Salve frater! (That's Latin for 'sup bro, a seamless fusion of street and snob) Welcome to the readerharbor, readership. Put down your readersails, allow your readersailors to disembark down the readergangway and drunkenly rampage through the womenfolk, leaving in their wake a trail of bastard children unable to accept the fact they are the offspring of a tenuous over stretched pun. This is the blog of myself, Detective Veritable Galanthus, packed full of rants, metaphors, anecdotes and general misanthropy. Enjoy your stay.
Showing posts with label live. Show all posts
Showing posts with label live. Show all posts

Thursday, 8 November 2012

Within and without

I am currently stranded, trapped within a void. My house is a multistory affair divided into distinctly separate living quarters. My family owns the entirety of the large suburban construction but due to reasons of finance we rent out all but the ground floor. Due to this arrangement there is a hallway shared by all the tenants from which branches off a locked door that is the entrance to what I can refer to as my home.
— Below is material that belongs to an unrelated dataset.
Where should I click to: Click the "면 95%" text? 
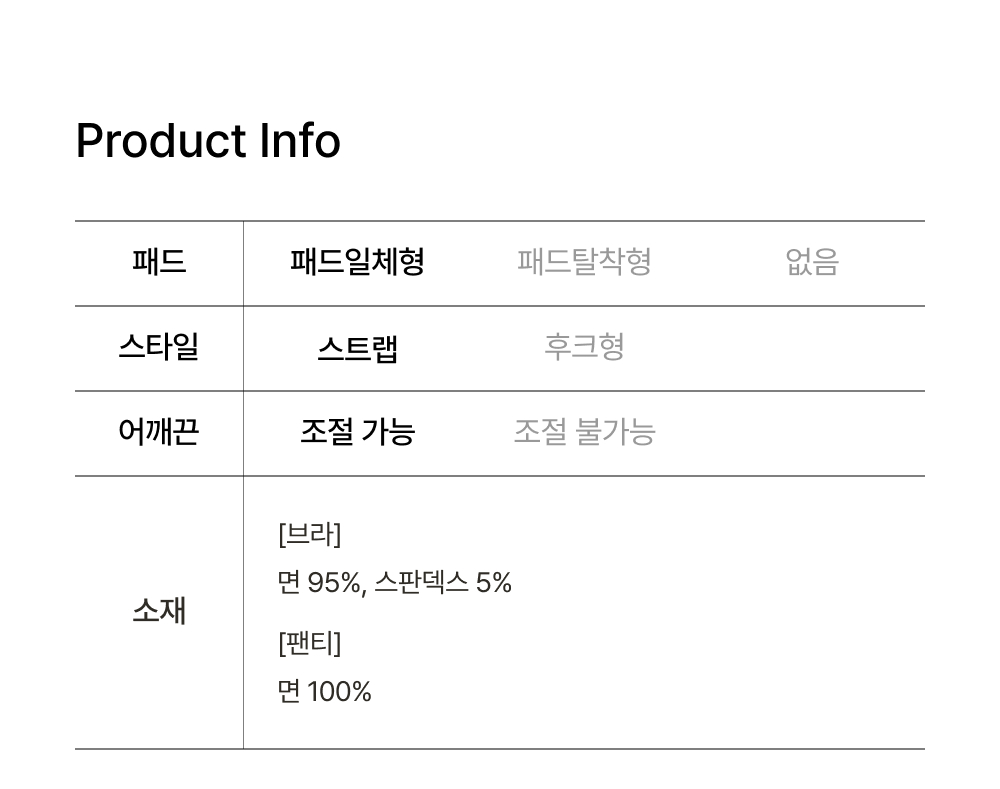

After a particular alcohol fueled nocturnal excursion about a year back during which I lost my keys. My mother has refused to provide me with a new set which means I cannot enter my own abode unless she is home. In the rare instance that she is away, since I can politely ask one of the residents in the higher floors to come down and let me into the building its self, she usually hides the keys to our actual section of residence somewhere in the hallway.

Today however, she has neglected her duties to do so, hence I am currently sitting in the hallway. I am typing this on my phone, while draped tiredly over the stairs which lie directly next to the door to my beloved home. My sentiments of misery are only excentuated by the fact that the motion sensitive lights turn off every three minutes, plunging me into the evening darkness thus forcing me to stand up and display motion in order receive the short attention and glorious light of the fickle motion sensitive machine.

To further emphasize this feeling of pathetic depression, my cat has run right up to the other side of the door to venture on a campaign of continuous melancholic mewing and sad scratching. It has stayed with me these past thirty minutes, crying from the other side of the solid impenetrable rectangle of wood and despite myself I admit I am rather touched.

Now I hear the light clink of the metal front garden fence and with it the approaching footsteps of liberation. So ends my actually brief but sensationally lengthy stay, becalmed within the void.

Thursday, 25 October 2012

Paris

 After observing my complete inactivity from afar, out of the range of noxious fumes emitted by pajamas worn all day several days in a row, my mother has finally put her foot down. And underneath that firmly descending foot lie all my hopes, dreams and aspirations of spending a relaxing half term. She has decided she will throw me out onto the streets.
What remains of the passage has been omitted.